MATH167R: Prediction

Peter Gao

Overview of today

Training and Testing
Cross-validation
Statistical Prediction Algorithms

Goal: Learn the concepts, terminology, and techniques in statistical prediction.

Acknowledgement

This lecture draws from Ryan Tibshirani’s Statistical Prediction lecture for Statistical Computing at Carnegie Mellon University.

Training and Testing

Recall: Regression

Assume we have some data:

\(X_1,\ldots, X_p\): \(p\) independent variables/explanatory variables/covariates/predictors
\(Y\): the dependent variables/response/outcome.

We want to know the relationship between our covariates and our response, we can do this with a method called regression. Regression provides us with a statistical method to conduct inference and prediction.

What is the difference between inference and prediction?

Recall: Regression

inference: assess the relationship between our variables, our statistical model as a whole, predictor importance
- What is the relationship between sleep and GPA?
- Is parents’ education or parents’ income more important for explaining income?
prediction: predict new/future outcomes from new/future covariates
- Can we predict test scores based on hours spent studying?

Linear Regression

Given our response \(Y\) and our predictors \(X_1, \ldots, X_p\), a linear regression model takes the form:

\[ \begin{align} Y &= \beta_0 + \beta_1 X_1 + \cdots + \beta_p X_p + \epsilon,\\ \epsilon &\sim N(0,\sigma^2) \end{align} \]

Previously, we focused on using this model for inference (e.g. \(H_0: \beta_1 = 0\)). Today, we are shifting our focus to prediction.

Statistical Prediction

Often, we use a linear model even when we know that the assumptions for inference are broken: for example, when errors are not normally distributed.

Though the model may be wrong, it may still be useful for learning about the relationship between response and covariates.

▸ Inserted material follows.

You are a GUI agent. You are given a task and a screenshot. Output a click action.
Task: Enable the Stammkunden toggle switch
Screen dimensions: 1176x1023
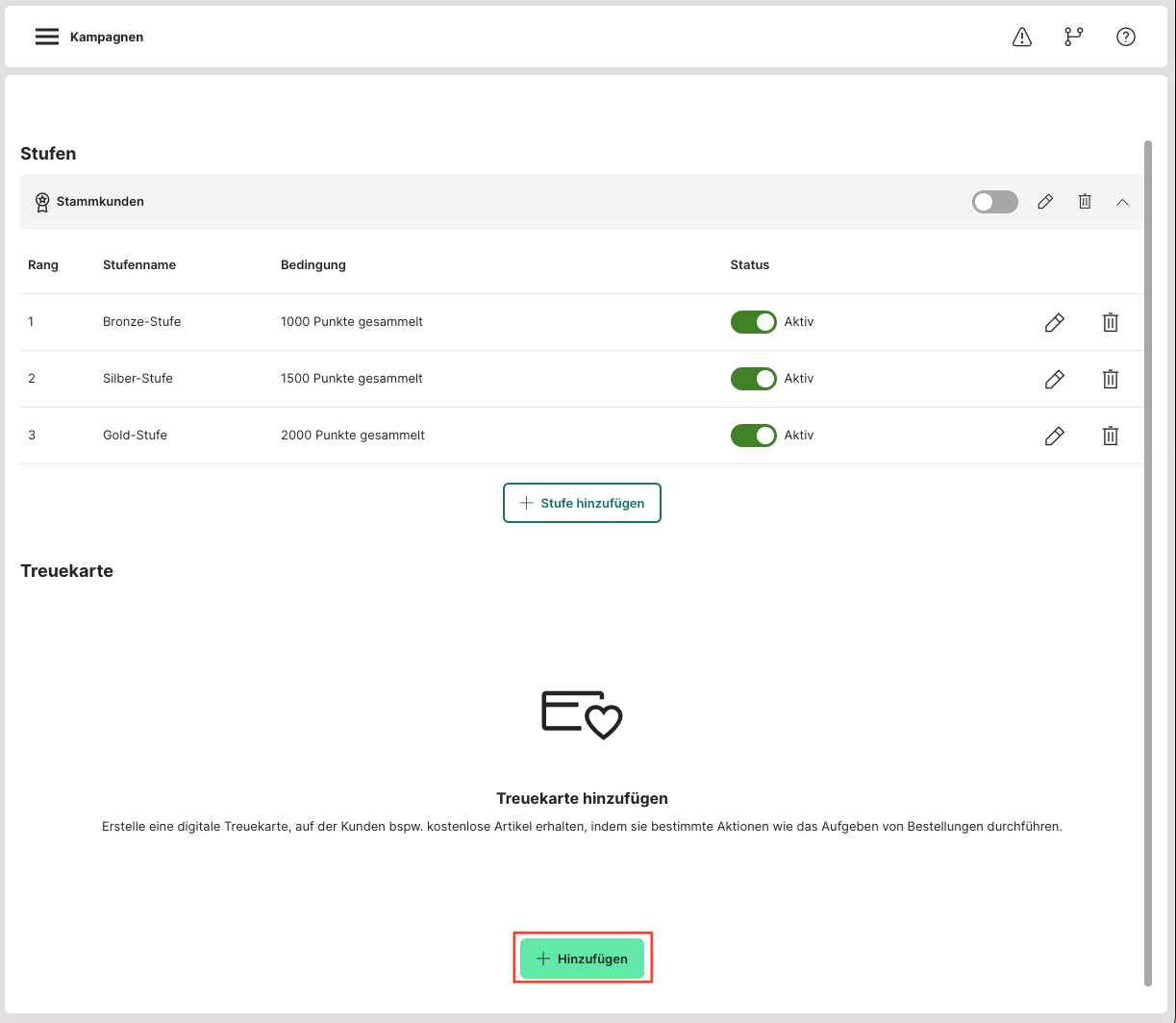point(994,202)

In addition, we can use a working model for prediction.

Training and testing data

When training predictive algorithms, it is common to split your data into two categories:

Training data: data used to train/fit our model

Test data: data used to evaluate/test the performance of our model

Suppose we have training data \(X_{i1}, \ \ldots,\ X_{ip}, Y_i, \ i = 1,\ldots,n\) which we use to estimate regression coefficents \(\widehat\beta_0, \ \widehat\beta_1, \ldots \widehat\beta_p\) (Recall: we use \(\widehat{}\) “hats” to indicate estimates).

Making predictions

Now suppose we are given new testing data \(X^*_1,\ \ldots, X^*_{p}\) and asked to predict the associated \(Y^∗\). Using our estimated linear model, the prediction is: \[\widehat{Y}^* = \widehat\beta_0 + \widehat{\beta}_1 X^*_1 + \cdots + \widehat{\beta}_p X^*_p\]

We define the mean squared error, or mean squared prediction error, as

\[\mathbb{E}[(Y^* -\widehat{Y}^*)^2].\]

In other words, the test error is defined as the expected squared difference between a new prediction and the truth, where the expectation is taken over the population distribution of test data.

Test error

Mean squared prediction error: \(\mathbb{E}[(Y^* -\widehat{Y}^*)^2],\) the expected squared difference between a new prediction and the truth.

The MSPE quantifies the predictive power of our model, but we do not actually have access to the full population distribution.

As such, we must estimate the MSPE using our data in order to use it to assess our model.

In particular, we could use the MSPE for:

predictive assessment: understanding the magnitude of errors we should expect when making future predictions
model/method selection: choosing among multiple candidate models.

Training Error

A natural estimator for the test error might be the observed average training error:

\[\dfrac{1}{n}\sum_{i=1}^n (Y_i - \widehat{Y}_i)^2.\]

Can you think of a problem with this approach?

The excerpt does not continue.